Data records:
------------------------------------------------------------
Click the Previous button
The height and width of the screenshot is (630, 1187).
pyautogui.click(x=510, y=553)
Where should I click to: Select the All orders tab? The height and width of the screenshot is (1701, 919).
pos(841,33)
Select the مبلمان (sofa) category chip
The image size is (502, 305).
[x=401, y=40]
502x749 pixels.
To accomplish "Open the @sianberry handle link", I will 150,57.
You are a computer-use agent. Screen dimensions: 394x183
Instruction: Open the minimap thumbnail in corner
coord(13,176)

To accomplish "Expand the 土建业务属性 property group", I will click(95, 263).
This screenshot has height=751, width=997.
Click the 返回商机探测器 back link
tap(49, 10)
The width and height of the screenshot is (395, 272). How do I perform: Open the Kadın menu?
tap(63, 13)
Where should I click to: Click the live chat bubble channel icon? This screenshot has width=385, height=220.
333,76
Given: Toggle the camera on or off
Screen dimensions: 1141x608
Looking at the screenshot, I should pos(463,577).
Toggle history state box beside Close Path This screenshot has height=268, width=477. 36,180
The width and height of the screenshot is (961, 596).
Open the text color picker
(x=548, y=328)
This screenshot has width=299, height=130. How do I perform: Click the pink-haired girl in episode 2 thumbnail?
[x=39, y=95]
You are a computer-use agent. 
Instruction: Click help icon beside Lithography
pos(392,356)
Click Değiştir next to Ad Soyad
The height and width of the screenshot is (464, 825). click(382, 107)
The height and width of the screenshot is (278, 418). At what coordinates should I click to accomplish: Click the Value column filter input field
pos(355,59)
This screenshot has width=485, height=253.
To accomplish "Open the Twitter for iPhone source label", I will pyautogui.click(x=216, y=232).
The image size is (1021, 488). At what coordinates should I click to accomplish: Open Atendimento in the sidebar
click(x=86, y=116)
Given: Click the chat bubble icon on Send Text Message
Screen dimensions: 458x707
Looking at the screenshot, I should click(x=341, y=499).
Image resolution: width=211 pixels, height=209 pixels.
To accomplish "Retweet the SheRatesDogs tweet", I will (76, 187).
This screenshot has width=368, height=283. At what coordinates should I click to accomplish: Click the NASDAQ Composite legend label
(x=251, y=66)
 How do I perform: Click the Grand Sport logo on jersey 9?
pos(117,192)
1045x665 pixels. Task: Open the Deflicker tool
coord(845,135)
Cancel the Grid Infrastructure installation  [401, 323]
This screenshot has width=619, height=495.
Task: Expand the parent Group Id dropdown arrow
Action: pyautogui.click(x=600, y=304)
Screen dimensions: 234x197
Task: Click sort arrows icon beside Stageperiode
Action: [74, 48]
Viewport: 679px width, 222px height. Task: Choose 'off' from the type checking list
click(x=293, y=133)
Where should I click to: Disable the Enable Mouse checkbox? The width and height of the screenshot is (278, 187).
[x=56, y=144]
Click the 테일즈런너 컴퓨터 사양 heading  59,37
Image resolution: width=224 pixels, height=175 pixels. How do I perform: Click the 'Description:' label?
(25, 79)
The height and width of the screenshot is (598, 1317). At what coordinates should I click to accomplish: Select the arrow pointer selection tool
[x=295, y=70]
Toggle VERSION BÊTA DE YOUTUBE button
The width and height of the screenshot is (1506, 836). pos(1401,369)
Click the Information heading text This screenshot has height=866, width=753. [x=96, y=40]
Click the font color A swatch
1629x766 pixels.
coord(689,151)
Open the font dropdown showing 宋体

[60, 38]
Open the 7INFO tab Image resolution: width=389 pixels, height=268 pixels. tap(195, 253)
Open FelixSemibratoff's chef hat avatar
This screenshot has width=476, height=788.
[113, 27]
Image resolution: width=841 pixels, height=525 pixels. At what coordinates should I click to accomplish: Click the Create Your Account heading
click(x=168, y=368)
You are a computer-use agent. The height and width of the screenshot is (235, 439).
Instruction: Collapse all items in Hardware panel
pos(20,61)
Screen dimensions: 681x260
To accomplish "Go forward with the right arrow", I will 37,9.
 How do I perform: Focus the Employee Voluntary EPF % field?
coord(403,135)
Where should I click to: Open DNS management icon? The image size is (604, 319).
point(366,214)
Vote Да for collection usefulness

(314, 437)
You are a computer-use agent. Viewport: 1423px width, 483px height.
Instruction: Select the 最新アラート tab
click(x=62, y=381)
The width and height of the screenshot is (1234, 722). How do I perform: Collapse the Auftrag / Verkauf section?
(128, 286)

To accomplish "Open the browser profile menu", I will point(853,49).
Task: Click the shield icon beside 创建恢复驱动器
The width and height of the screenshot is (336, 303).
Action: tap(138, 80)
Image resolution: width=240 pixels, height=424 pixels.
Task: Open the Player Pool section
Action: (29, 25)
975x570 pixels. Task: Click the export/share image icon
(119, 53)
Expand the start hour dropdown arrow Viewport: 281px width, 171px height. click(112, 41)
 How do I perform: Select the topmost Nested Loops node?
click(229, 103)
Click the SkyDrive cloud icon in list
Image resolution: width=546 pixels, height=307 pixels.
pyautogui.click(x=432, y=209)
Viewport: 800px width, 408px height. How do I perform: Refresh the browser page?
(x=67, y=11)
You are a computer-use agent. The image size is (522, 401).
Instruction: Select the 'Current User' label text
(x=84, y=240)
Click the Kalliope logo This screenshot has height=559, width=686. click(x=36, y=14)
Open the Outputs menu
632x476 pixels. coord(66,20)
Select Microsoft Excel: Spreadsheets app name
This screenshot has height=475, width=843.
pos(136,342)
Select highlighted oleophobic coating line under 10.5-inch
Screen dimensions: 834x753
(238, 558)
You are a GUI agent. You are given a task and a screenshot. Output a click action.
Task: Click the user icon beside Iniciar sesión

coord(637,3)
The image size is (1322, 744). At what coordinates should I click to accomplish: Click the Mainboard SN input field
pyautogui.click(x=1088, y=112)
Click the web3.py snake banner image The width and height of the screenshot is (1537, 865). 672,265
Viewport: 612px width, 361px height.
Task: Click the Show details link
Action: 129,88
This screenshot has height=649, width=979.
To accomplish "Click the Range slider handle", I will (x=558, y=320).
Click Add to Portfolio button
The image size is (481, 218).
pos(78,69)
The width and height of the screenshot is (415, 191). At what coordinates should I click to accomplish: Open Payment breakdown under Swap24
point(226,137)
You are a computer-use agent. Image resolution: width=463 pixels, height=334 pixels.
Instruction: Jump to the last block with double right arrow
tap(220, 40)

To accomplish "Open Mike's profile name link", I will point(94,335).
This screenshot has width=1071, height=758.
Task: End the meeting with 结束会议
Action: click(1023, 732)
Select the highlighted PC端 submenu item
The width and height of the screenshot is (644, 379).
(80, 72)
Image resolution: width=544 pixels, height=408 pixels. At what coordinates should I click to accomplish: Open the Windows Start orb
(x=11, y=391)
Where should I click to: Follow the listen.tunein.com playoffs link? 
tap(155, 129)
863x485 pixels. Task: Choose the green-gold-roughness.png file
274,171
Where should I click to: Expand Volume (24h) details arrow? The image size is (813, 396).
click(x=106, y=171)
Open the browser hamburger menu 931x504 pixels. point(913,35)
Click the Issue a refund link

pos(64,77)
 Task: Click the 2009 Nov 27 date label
------------------------------------------------------------
EXERCISE BRIEF: The full data, transcribed without change, is the expected answer.

TASK RESPONSE:
Click the Previous button
The height and width of the screenshot is (630, 1187).
pyautogui.click(x=510, y=553)
Where should I click to: Select the All orders tab? The height and width of the screenshot is (1701, 919).
pos(841,33)
Select the مبلمان (sofa) category chip
The image size is (502, 305).
[x=401, y=40]
502x749 pixels.
To accomplish "Open the @sianberry handle link", I will 150,57.
You are a computer-use agent. Screen dimensions: 394x183
Instruction: Open the minimap thumbnail in corner
coord(13,176)

To accomplish "Expand the 土建业务属性 property group", I will click(95, 263).
This screenshot has height=751, width=997.
Click the 返回商机探测器 back link
tap(49, 10)
The width and height of the screenshot is (395, 272). How do I perform: Open the Kadın menu?
tap(63, 13)
Where should I click to: Click the live chat bubble channel icon? This screenshot has width=385, height=220.
333,76
Given: Toggle the camera on or off
Screen dimensions: 1141x608
Looking at the screenshot, I should pos(463,577).
Toggle history state box beside Close Path This screenshot has height=268, width=477. 36,180
The width and height of the screenshot is (961, 596).
Open the text color picker
(x=548, y=328)
This screenshot has width=299, height=130. How do I perform: Click the pink-haired girl in episode 2 thumbnail?
[x=39, y=95]
You are a computer-use agent. 
Instruction: Click help icon beside Lithography
pos(392,356)
Click Değiştir next to Ad Soyad
The height and width of the screenshot is (464, 825). click(382, 107)
The height and width of the screenshot is (278, 418). At what coordinates should I click to accomplish: Click the Value column filter input field
pos(355,59)
This screenshot has width=485, height=253.
To accomplish "Open the Twitter for iPhone source label", I will pyautogui.click(x=216, y=232).
The image size is (1021, 488). At what coordinates should I click to accomplish: Open Atendimento in the sidebar
click(x=86, y=116)
Given: Click the chat bubble icon on Send Text Message
Screen dimensions: 458x707
Looking at the screenshot, I should click(x=341, y=499).
Image resolution: width=211 pixels, height=209 pixels.
To accomplish "Retweet the SheRatesDogs tweet", I will (76, 187).
This screenshot has width=368, height=283. At what coordinates should I click to accomplish: Click the NASDAQ Composite legend label
(x=251, y=66)
 How do I perform: Click the Grand Sport logo on jersey 9?
pos(117,192)
1045x665 pixels. Task: Open the Deflicker tool
coord(845,135)
Cancel the Grid Infrastructure installation  [401, 323]
This screenshot has width=619, height=495.
Task: Expand the parent Group Id dropdown arrow
Action: pyautogui.click(x=600, y=304)
Screen dimensions: 234x197
Task: Click sort arrows icon beside Stageperiode
Action: [74, 48]
Viewport: 679px width, 222px height. Task: Choose 'off' from the type checking list
click(x=293, y=133)
Where should I click to: Disable the Enable Mouse checkbox? The width and height of the screenshot is (278, 187).
[x=56, y=144]
Click the 테일즈런너 컴퓨터 사양 heading  59,37
Image resolution: width=224 pixels, height=175 pixels. How do I perform: Click the 'Description:' label?
(25, 79)
The height and width of the screenshot is (598, 1317). At what coordinates should I click to accomplish: Select the arrow pointer selection tool
[x=295, y=70]
Toggle VERSION BÊTA DE YOUTUBE button
The width and height of the screenshot is (1506, 836). pos(1401,369)
Click the Information heading text This screenshot has height=866, width=753. [x=96, y=40]
Click the font color A swatch
1629x766 pixels.
coord(689,151)
Open the font dropdown showing 宋体

[60, 38]
Open the 7INFO tab Image resolution: width=389 pixels, height=268 pixels. tap(195, 253)
Open FelixSemibratoff's chef hat avatar
This screenshot has width=476, height=788.
[113, 27]
Image resolution: width=841 pixels, height=525 pixels. At what coordinates should I click to accomplish: Click the Create Your Account heading
click(x=168, y=368)
You are a computer-use agent. The height and width of the screenshot is (235, 439).
Instruction: Collapse all items in Hardware panel
pos(20,61)
Screen dimensions: 681x260
To accomplish "Go forward with the right arrow", I will 37,9.
 How do I perform: Focus the Employee Voluntary EPF % field?
coord(403,135)
Where should I click to: Open DNS management icon? The image size is (604, 319).
point(366,214)
Vote Да for collection usefulness

(314, 437)
You are a computer-use agent. Viewport: 1423px width, 483px height.
Instruction: Select the 最新アラート tab
click(x=62, y=381)
The width and height of the screenshot is (1234, 722). How do I perform: Collapse the Auftrag / Verkauf section?
(128, 286)

To accomplish "Open the browser profile menu", I will point(853,49).
Task: Click the shield icon beside 创建恢复驱动器
The width and height of the screenshot is (336, 303).
Action: tap(138, 80)
Image resolution: width=240 pixels, height=424 pixels.
Task: Open the Player Pool section
Action: (29, 25)
975x570 pixels. Task: Click the export/share image icon
(119, 53)
Expand the start hour dropdown arrow Viewport: 281px width, 171px height. click(112, 41)
 How do I perform: Select the topmost Nested Loops node?
click(229, 103)
Click the SkyDrive cloud icon in list
Image resolution: width=546 pixels, height=307 pixels.
pyautogui.click(x=432, y=209)
Viewport: 800px width, 408px height. How do I perform: Refresh the browser page?
(x=67, y=11)
You are a computer-use agent. The image size is (522, 401).
Instruction: Select the 'Current User' label text
(x=84, y=240)
Click the Kalliope logo This screenshot has height=559, width=686. click(x=36, y=14)
Open the Outputs menu
632x476 pixels. coord(66,20)
Select Microsoft Excel: Spreadsheets app name
This screenshot has height=475, width=843.
pos(136,342)
Select highlighted oleophobic coating line under 10.5-inch
Screen dimensions: 834x753
(238, 558)
You are a GUI agent. You are given a task and a screenshot. Output a click action.
Task: Click the user icon beside Iniciar sesión

coord(637,3)
The image size is (1322, 744). At what coordinates should I click to accomplish: Click the Mainboard SN input field
pyautogui.click(x=1088, y=112)
Click the web3.py snake banner image The width and height of the screenshot is (1537, 865). 672,265
Viewport: 612px width, 361px height.
Task: Click the Show details link
Action: 129,88
This screenshot has height=649, width=979.
To accomplish "Click the Range slider handle", I will (x=558, y=320).
Click Add to Portfolio button
The image size is (481, 218).
pos(78,69)
The width and height of the screenshot is (415, 191). At what coordinates should I click to accomplish: Open Payment breakdown under Swap24
point(226,137)
You are a computer-use agent. Image resolution: width=463 pixels, height=334 pixels.
Instruction: Jump to the last block with double right arrow
tap(220, 40)

To accomplish "Open Mike's profile name link", I will point(94,335).
This screenshot has width=1071, height=758.
Task: End the meeting with 结束会议
Action: click(1023, 732)
Select the highlighted PC端 submenu item
The width and height of the screenshot is (644, 379).
(80, 72)
Image resolution: width=544 pixels, height=408 pixels. At what coordinates should I click to accomplish: Open the Windows Start orb
(x=11, y=391)
Where should I click to: Follow the listen.tunein.com playoffs link? 
tap(155, 129)
863x485 pixels. Task: Choose the green-gold-roughness.png file
274,171
Where should I click to: Expand Volume (24h) details arrow? The image size is (813, 396).
click(x=106, y=171)
Open the browser hamburger menu 931x504 pixels. point(913,35)
Click the Issue a refund link

pos(64,77)
 Task: Click the 2009 Nov 27 date label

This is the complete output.